▶ EXERCISE AIM:
Rewrite the lines from the one containing "Viewport: 452px width, 582px" through the one containing "coord(126,561)", putting "program icon" in place of "application icon" and leaving everything else as it is. Give back only those lines.

▶ DATA EXCERPTS:
BEGIN

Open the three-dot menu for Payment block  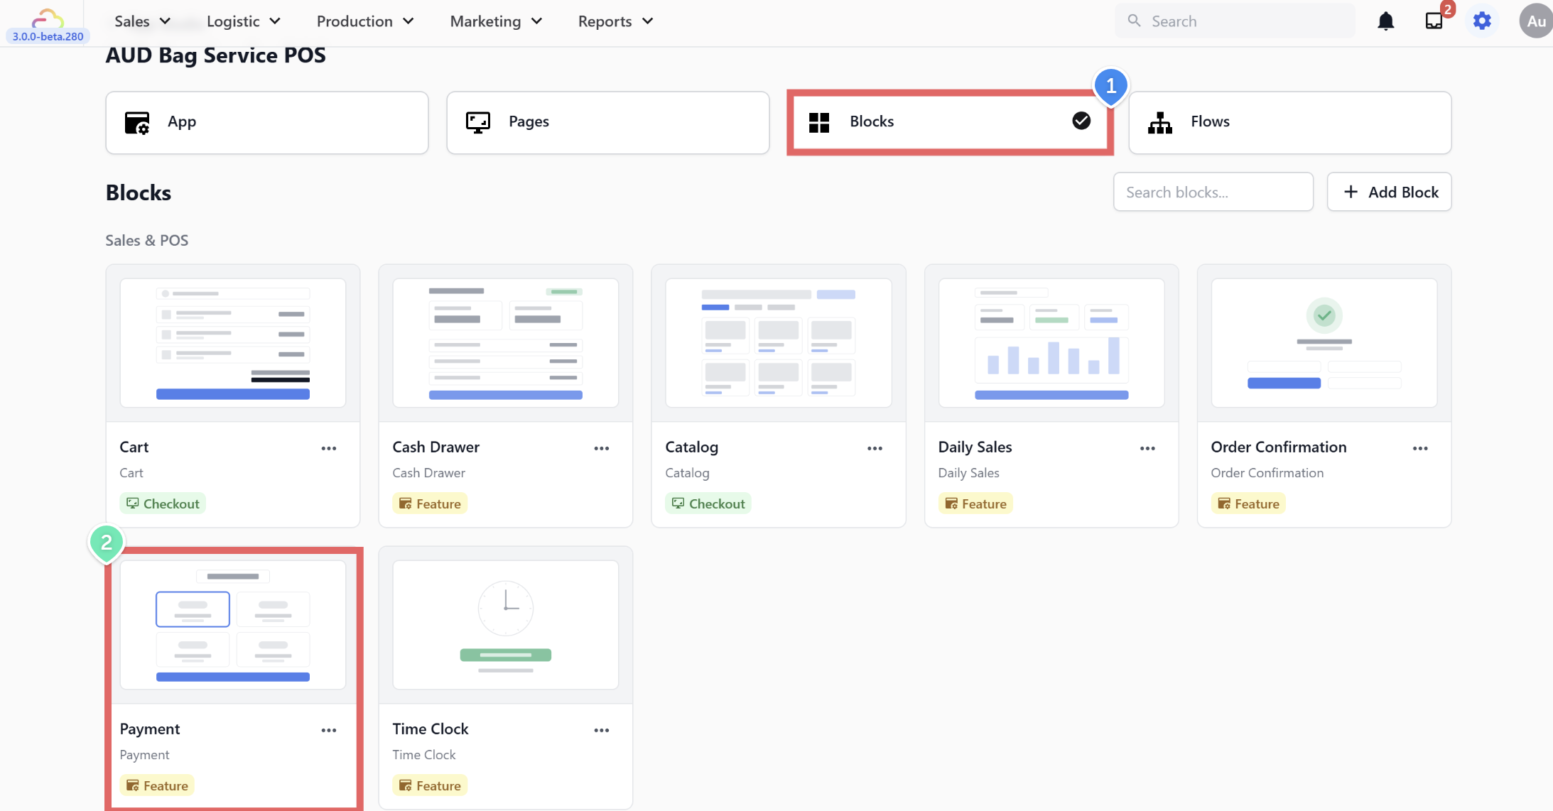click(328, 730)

END
BEGIN

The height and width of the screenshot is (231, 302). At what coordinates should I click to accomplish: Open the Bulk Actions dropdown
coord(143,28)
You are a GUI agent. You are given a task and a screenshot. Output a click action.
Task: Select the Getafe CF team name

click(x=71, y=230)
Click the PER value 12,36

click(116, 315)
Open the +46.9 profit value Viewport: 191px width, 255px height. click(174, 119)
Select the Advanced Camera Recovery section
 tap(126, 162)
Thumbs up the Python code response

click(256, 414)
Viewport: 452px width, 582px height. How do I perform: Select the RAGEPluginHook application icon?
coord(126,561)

END
BEGIN

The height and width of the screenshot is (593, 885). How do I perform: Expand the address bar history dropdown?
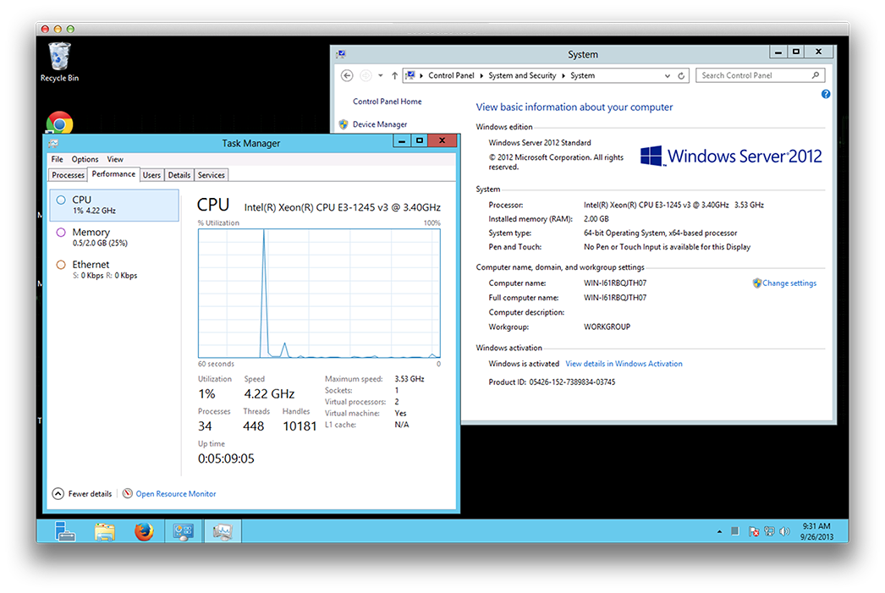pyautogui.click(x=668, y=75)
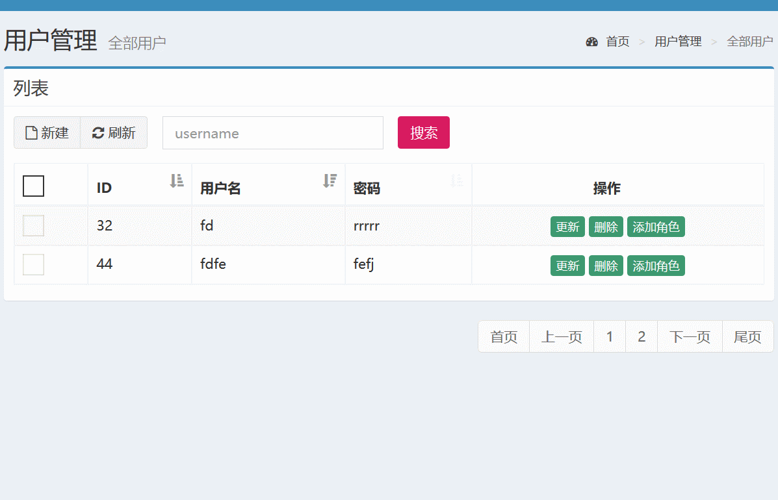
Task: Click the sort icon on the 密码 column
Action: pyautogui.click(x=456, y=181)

END

▶ WRITTEN REPLY:
Viewport: 452px width, 582px height. How do I perform: Select the RAGEPluginHook program icon?
coord(126,561)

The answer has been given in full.